Is China Using Language Textbooks to Influence Taiwanese Education?

A crucial post-Sunflower debate over China-centric language learning has been rekindled in Taiwan.

The News Lens
Date: 2019/01/22
By: Brian Hioe, 破土 New Bloom

Concerns about Chinese attempts to subtly influence the Taiwanese education system are back in the news.

Reports last month indicated that Chinese language textbooks cowritten by China’s Fujian Normal University and Taiwan’s Chinese Classics Association are in use at 20 high schools in Taiwan, mostly concentrated in Taipei and Kaohsiung. These textbooks were approved last year by the National Academy for Education Research, with some warning that the aim of the textbooks was to subtly influence Taiwanese student’s perceptions of Taiwan and China through language learning, but they received little attention at the time. The project to produce these textbooks was a four-and-a-half year collaborative project, meaning that the project to write these textbooks has been a long-term effort.

Credit: Davidzh / WikicommonsThe campus of Fujian Normal University in Fuzhou, China.
Language learning is oftentimes fraught political territory in Taiwan, with criticisms of the disproportionate focus on classical Chinese in language teaching despite its remoteness from contemporary vernacular language as it is used today in Taiwan. However, political actors in the Kuomintang (KMT)-aligned “pan-Blue” camp have historically called for the preservation of classical Chinese teaching in order to reinforce political claims that Taiwan is part of China. It should also not be surprising that language learning also necessarily engages with Taiwan and China’s respective political histories, seeing students are taught using historical literature from both Taiwan and China, and a specific notion of the political relation between Taiwan and China oftentimes creeps in with regards to what literature is chosen as required reading for students.

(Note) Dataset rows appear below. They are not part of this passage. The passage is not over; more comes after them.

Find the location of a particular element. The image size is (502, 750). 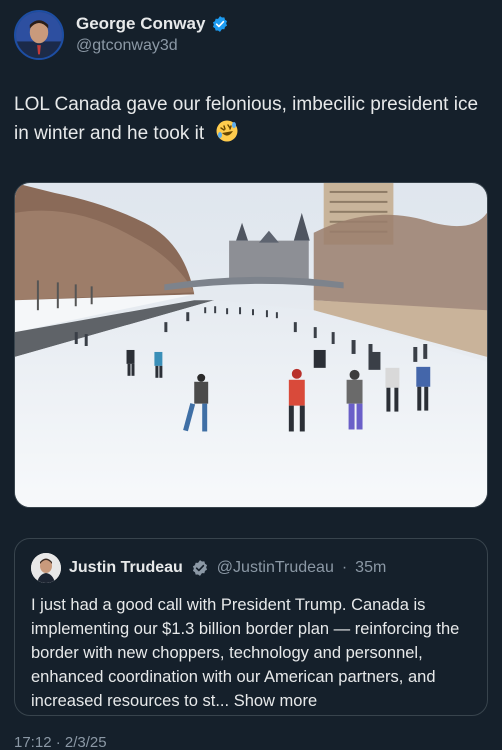

quoted-author-name: Justin Trudeau is located at coordinates (126, 568).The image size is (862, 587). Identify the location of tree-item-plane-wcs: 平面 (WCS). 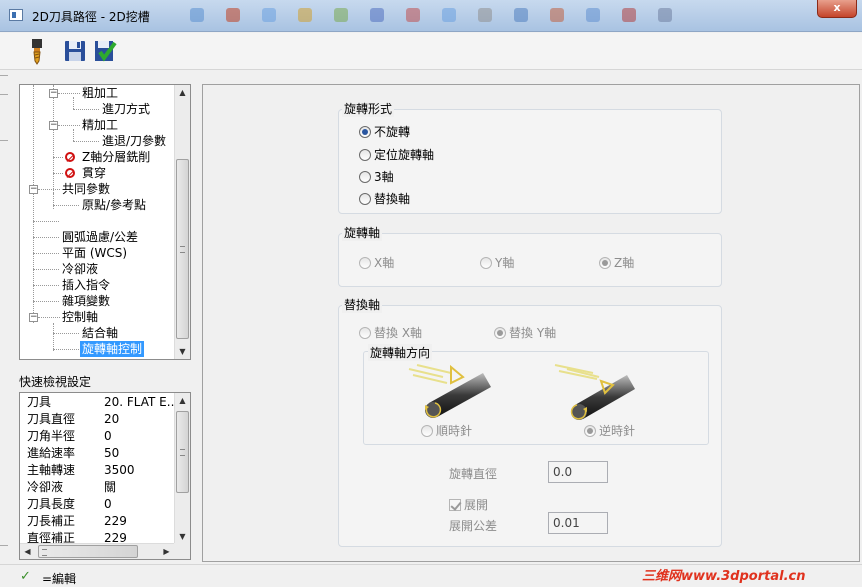
(94, 253).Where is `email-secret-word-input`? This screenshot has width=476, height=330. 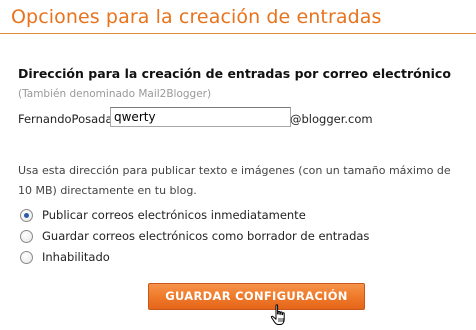 email-secret-word-input is located at coordinates (200, 117).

Groups supportive of the preservation of classical Chinese education and the current, China-centric curricula tend more often than not to be pan-Blue in nature and they lash out at calls to reduce the portion of classical Chinese used in contemporary Chinese language education as efforts by the Democratic Progressive Party (DPP)-aligned “pan-Green” camp to realize the “desinicization” of Taiwan and push for “cultural Taiwanese independence.” It is not surprising either, that in opposition, many of those who call for a reduction in the proportion of classical Chinese taught in schools are pro-Taiwan organizations such as the Association for Taiwan Literature and Taiwanese literature scholars involved in cultural contestation over Taiwanese literature in recent years, such as Zhu Youxun (朱宥勳) and others.